URLs are processed to ensure they’re absolute and properly formatted before being added to the queue.

Not all discovered URLs are followed. The crawler applies several filters:

By default, the crawler only follows URLs within the initial domain. You can modify this behavior with these options:

The crawler intelligently handles different content types:

  • HTML Pages: Fully processed and crawled for links
  • Static Assets: Downloaded but not further crawled (CSS, JS, images, etc.)
  • Files: Downloaded based on configuration (PDFs, documents, etc.)

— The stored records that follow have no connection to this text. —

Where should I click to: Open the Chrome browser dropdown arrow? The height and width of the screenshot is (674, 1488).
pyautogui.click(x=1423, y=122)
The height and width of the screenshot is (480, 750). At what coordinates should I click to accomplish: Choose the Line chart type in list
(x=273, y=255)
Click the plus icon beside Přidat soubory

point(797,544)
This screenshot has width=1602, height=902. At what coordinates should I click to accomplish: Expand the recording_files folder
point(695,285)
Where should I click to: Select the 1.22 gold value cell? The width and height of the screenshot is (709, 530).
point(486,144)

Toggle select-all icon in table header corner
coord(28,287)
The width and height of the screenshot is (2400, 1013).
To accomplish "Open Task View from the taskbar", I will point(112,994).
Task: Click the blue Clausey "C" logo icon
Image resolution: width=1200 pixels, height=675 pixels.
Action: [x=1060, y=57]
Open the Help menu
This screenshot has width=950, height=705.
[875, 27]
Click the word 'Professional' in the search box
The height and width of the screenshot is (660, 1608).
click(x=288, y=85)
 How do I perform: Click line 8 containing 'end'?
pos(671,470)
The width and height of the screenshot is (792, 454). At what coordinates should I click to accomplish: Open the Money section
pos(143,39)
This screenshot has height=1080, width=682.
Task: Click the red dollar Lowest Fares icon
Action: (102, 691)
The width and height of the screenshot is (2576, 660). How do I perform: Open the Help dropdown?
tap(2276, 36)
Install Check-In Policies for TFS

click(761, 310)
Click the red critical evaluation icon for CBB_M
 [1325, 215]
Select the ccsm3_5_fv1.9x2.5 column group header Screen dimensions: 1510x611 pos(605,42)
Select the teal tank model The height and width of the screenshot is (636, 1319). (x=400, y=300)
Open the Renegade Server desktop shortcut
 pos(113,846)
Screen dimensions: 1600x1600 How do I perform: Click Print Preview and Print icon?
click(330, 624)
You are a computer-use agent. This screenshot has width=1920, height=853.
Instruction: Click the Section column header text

You can selectively disable certain content types with options like --disable-javascript, --disable-images, etc.

  • --max-depth: Controls how deep the crawler will follow links from the initial URL
  • --single-page: Limits crawling to just the starting URL and its assets

The crawler respects the robots.txt protocol by default:

  • Automatically fetches and parses robots.txt for each domain
  • Respects Disallow directives
  • Caches robots.txt content to minimize requests
  • Can be overridden with --ignore-robots-txt for private site analysis
  • Redirects (3xx) are followed automatically
  • Error pages (4xx, 5xx) are noted but don’t terminate the crawl
  • --max-non200-responses-per-basename: Prevents infinite crawling of error pages

The crawler includes specialized processors for modern frameworks:

  • Next.js: Handles Next.js-specific URL patterns and content
  • Svelte: Processes Svelte components and routing
  • Astro: Manages Astro’s hybrid static/dynamic content

The crawler balances thoroughness with efficiency:

  • Concurrency: Uses multiple workers to parallelize requests
  • --workers: Controls the number of concurrent connections
  • --max-reqs-per-sec: Limits request rate to prevent overloading servers
  • Memory Management: Uses Swoole tables for efficient data structures
  • --memory-limit: Sets maximum memory usage
  • --result-storage: Controls where content is stored (memory or disk)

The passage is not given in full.